Qualified nursing associates can be identified by their distinctive aqua uniform.
Sharon Gordon, from Dulwich, recently qualified as a nursing associate with the neighbourhood nursing team, having previously worked at the Trust as a
health visiting assistant.
She said: “I wanted to get more involved in the clinical side of caring for patients and this was a good stepping stone without the big university fees.
“I have learnt so much, from birth to end-of-life care. Now I’m qualified I feel more responsible and have my own list of patients, providing a whole range of care including wound care, palliative support and helping patients to manage their diabetes in the community.”
Yinka Adetogun, from Southwark, previously worked at Guy’s and St Thomas’ as a reablement support worker before qualifying as a nursing associate in the adult community services team.
She said: “I signed up for the course because I wanted to climb up the career ladder and gain more useful skills. I love to help people and I’m really enjoying my new role.”
Olabimpe Abolarin, from Southwark, joined the Trust in 2017 as a support worker in the community @home team. She completed the course and is now a nursing associate with the district nursing team.
Olabimpe said: “I really enjoyed being able to work and learn at the same time. I got to meet and shadow lots of different people across the Trust so I could understand the system of each department and ward.

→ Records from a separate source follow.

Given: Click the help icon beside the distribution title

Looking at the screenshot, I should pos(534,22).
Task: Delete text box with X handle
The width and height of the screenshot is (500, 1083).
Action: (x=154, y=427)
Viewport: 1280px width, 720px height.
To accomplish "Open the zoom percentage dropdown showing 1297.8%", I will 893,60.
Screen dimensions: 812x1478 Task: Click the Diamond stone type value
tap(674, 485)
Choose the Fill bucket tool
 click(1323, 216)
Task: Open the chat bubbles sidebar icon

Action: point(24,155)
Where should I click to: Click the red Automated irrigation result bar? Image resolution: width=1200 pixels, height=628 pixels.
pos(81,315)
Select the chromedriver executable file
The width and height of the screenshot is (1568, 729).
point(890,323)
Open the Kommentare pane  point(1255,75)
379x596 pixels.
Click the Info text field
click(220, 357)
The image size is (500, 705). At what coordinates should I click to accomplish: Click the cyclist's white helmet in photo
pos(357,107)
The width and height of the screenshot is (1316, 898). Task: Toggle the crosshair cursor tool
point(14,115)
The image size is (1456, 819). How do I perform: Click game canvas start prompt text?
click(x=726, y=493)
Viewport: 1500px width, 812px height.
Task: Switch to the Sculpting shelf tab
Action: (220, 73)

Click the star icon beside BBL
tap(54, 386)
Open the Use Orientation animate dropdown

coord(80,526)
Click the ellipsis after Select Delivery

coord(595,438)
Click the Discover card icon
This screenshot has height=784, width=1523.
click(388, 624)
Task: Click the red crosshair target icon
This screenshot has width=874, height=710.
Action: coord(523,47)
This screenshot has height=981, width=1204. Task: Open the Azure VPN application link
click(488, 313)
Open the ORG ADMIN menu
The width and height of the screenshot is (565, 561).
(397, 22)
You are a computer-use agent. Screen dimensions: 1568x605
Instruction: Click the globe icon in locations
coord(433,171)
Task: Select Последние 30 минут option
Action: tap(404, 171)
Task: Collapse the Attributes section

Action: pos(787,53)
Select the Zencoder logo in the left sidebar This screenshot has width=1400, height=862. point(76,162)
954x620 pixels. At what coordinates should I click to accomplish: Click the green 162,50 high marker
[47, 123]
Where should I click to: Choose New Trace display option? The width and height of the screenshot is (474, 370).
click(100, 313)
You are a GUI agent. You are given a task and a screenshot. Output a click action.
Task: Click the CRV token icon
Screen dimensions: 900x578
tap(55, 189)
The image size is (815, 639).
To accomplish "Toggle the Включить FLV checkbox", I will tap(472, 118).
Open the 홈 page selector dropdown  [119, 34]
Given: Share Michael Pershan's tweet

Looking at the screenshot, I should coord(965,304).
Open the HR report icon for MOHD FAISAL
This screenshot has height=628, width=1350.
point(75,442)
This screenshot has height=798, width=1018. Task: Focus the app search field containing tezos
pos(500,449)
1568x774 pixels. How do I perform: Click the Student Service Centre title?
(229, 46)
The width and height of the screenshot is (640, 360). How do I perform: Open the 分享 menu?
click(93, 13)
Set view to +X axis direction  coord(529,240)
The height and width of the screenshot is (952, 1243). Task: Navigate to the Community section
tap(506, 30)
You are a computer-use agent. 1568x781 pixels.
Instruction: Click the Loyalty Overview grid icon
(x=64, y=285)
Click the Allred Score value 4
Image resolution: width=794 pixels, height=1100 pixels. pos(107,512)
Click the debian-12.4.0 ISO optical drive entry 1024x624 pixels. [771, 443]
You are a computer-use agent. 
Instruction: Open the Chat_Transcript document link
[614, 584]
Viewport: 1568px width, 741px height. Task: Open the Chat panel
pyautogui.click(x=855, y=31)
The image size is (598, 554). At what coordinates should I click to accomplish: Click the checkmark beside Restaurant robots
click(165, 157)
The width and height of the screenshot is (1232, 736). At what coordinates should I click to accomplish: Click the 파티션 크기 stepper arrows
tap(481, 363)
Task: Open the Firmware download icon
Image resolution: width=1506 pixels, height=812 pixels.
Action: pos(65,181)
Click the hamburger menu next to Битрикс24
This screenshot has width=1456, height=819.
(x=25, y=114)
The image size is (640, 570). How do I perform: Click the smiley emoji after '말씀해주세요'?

“I eventually want to become a nurse so this is a good stepping stone without a big student loan.”
Sue Cox, deputy director of nursing for workforce and education at Guy’s and St Thomas’, said: “I am so proud of everyone who has qualified during such a challenging year.
“The nursing associate role is opening up opportunities for people to work in the NHS, and provides another route for those who want to eventually become a registered nurse.”